Reading Matchmaker: If You Like...
...French Impressionist paintings, check out Pictures at an Exhibition, by Sara Houghteling. This debut novel centers around Max Berenzon's quest to recover masterpieces looted by the Nazis from his father's Paris art gallery during World War II. Real paintings by Manet, Matisse, Morisot, and Vuillard figure prominently as Berenzon navigates post-war Paris and the terrible legacy of the Holocaust to recover his family's art collection.
Short List: New & Noteworthy
Down at the Docks, Rory Nugent's portrait of America's largest fishing port, New Bedford, Massachusetts, and what has happened to it as the Internet Age has boomed.
- Nat Geo Expeditions
Darwin Slept Here, Eric Simons's travelogue retracing Darwin's steps through South America, published in time to mark the 200th anniversary of Darwin's birth.
The Republic of Vengeance, Paul Water's historical novel set in third-century B.C. Greece.
In Other Rooms, Other Wonders, Daniyal Mueenuddin's collection of linked fictional stories surrounding a well-off landowner in Lahore, Pakistan.

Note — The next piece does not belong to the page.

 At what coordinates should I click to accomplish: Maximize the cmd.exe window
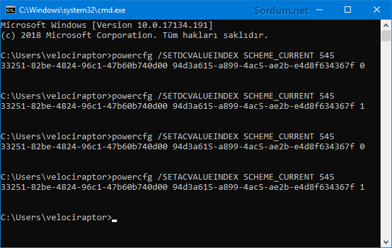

One Last Thing: On a Karmic Quest
The quest is a common theme in travel literature, but Chinese-Canadian journalist Jan Wong's new book, A Comrade Lost and Found, delivers that theme with a special karmic twist: Thirty-three years after she lived in Beijing as a visiting starry-eyed Maoist student, Wong returns to try to find the fellow student she naively betrayed to school authorities, who was subsequently expelled from the school. This compelling quest leads the Toronto based writer—with her husband and two children in tow—on a winding journey through the 21st-century iteration of her ancestral land, where favorite landmarks from her student days have been bulldozed for luxury condominiums and where a "culture of amnesia" seems to have erased all evidence of the Cultural Revolution. Wong's demanding, brave journey—recounted with keen observation and lively humor—offers idiosyncratic insights into China past and present.